Prologue: New Client


So you might wonder what someone does with advanced degrees in both mythology and criminology. It's a reasonable question, which my parents never tired of asking me during my time at Cambridge and UMaryland. My answer, since I have a serious hero complex, was to (a) take freelance writing and forensic consulting work to keep a roof over my head, and (b) hang out my virtual shingle to keep my soul from starving.

Which shingle might that be? The occasional heroine one, of course. True, it's a less common profession these days, but if you advertise in the right places, clients come a-knockin'.

It turns out the supernatural world tends to need official heroes more often than the everyday world does. It's just the way things are. Mythology didn't steer me wrong on that.

So I'm never all that surprised when the supernatural gives me a ping, asking for help at odd hours of the day and night. These days it's most likely to be a text message relayed from one of the various forums I'm connected to. Standard procedure: Have whoever it is meet me in a well-lit public venue and find out what's up. I'm fond of this little twenty-four hour hipster coffee place - they make a damned fine latte.

I've done this a fair amount. The hipster baristas know me by name anyway, and they don't bat a mascaraed eyelash at the string of odd folk I meet there.

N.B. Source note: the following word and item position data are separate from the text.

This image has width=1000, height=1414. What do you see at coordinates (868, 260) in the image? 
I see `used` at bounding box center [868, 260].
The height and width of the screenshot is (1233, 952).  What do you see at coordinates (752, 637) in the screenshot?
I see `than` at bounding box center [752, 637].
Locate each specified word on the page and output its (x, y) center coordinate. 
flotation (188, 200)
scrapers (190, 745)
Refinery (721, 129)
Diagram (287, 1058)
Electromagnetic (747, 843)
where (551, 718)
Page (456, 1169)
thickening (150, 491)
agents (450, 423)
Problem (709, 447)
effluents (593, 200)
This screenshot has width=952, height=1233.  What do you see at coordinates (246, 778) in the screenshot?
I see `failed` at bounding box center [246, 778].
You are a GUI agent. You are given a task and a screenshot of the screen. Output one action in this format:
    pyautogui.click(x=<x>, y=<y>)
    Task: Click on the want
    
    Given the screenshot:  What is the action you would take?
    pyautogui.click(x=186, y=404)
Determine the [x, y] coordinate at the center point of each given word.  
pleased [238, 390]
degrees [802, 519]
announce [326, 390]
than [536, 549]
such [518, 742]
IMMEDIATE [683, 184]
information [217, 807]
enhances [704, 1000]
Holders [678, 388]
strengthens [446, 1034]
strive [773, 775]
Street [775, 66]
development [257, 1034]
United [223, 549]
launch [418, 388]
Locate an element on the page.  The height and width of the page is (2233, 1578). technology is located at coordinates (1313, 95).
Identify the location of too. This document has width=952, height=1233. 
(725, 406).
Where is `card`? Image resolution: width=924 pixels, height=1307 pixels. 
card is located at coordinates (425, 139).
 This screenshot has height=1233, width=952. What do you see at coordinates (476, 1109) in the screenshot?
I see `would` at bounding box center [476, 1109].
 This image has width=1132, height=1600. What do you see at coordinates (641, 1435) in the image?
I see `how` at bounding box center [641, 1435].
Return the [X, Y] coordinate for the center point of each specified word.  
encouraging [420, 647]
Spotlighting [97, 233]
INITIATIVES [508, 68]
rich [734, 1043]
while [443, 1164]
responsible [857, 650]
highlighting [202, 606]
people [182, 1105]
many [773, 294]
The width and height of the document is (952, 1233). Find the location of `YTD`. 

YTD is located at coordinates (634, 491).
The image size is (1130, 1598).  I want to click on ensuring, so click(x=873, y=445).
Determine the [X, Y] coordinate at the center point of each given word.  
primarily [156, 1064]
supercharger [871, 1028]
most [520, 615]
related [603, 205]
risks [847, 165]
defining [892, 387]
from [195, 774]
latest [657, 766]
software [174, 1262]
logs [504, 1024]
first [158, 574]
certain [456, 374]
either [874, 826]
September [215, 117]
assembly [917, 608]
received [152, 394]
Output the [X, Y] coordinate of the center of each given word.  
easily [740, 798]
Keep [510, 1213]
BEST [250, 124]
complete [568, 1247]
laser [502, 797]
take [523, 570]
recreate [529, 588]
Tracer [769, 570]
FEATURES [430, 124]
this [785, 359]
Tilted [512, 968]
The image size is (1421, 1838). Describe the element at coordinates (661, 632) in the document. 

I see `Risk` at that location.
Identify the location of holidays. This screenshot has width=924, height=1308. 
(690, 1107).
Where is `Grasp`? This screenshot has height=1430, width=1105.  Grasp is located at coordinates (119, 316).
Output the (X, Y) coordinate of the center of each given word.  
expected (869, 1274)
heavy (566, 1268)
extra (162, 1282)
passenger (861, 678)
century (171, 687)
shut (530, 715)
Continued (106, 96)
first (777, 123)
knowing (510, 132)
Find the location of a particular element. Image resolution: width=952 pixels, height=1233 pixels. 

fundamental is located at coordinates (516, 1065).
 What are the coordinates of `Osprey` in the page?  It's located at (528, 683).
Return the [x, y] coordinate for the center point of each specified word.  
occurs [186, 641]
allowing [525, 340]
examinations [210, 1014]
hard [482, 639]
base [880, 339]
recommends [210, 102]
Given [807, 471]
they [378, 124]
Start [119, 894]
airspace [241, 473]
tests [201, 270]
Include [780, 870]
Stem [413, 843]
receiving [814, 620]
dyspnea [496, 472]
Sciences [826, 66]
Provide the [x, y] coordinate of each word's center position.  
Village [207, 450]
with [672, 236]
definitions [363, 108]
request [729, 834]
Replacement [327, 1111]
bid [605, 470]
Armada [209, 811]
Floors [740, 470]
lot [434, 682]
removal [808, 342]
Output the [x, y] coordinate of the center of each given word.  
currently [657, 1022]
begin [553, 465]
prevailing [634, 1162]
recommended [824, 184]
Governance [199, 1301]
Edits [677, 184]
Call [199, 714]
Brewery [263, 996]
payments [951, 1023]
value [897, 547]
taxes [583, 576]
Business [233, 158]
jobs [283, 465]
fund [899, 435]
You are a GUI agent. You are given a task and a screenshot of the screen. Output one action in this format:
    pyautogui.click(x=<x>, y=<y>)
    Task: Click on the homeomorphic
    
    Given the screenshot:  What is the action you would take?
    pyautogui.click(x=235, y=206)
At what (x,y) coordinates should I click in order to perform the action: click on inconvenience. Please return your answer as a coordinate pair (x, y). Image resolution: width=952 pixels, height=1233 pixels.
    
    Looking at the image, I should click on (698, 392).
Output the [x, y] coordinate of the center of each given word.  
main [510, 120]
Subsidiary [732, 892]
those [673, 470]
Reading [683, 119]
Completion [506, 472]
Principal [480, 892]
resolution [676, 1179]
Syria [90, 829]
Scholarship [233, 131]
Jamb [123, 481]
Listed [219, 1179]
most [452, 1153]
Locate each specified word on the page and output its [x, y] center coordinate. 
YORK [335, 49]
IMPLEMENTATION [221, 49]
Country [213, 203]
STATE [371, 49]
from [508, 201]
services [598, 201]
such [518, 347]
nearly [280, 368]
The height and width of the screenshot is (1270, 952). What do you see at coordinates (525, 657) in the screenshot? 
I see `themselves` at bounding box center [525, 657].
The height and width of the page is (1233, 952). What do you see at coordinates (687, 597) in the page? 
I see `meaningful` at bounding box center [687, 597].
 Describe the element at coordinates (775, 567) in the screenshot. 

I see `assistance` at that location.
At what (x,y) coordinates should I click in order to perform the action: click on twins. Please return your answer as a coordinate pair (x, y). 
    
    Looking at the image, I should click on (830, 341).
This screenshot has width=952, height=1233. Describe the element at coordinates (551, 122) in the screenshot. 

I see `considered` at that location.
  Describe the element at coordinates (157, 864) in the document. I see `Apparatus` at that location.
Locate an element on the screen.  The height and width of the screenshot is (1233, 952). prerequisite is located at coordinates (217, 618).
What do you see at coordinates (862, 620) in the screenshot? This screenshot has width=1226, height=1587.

So I suppose it's somewhat ironic that I was the one blinking rapidly in jaw-clenching shock at my latest prospective client. Those crystalline eyes and patrician features, that cornsilk hair - I'd know him anywhere. And never mind the fey grace that dripped like spiced honey from his lean frame. That was just an aesthetic bonus.

Jareth, the Goblin King, had come waltzing into my coffee joint, his John Fluevog boots clacking authoritatively against the floor with every step. He clearly hadn't lost his distinctive fashion sense and was being covertly appreciated by every hipster in the place. I sensed a run on Fluevogs in the immediate future.

Meanwhile, I struggled valiantly to recall my powers of speech. In my defense, I've been doing this for seven years, and it's never been Jareth before. It's also never been wrapped in a such a major come-hither aura.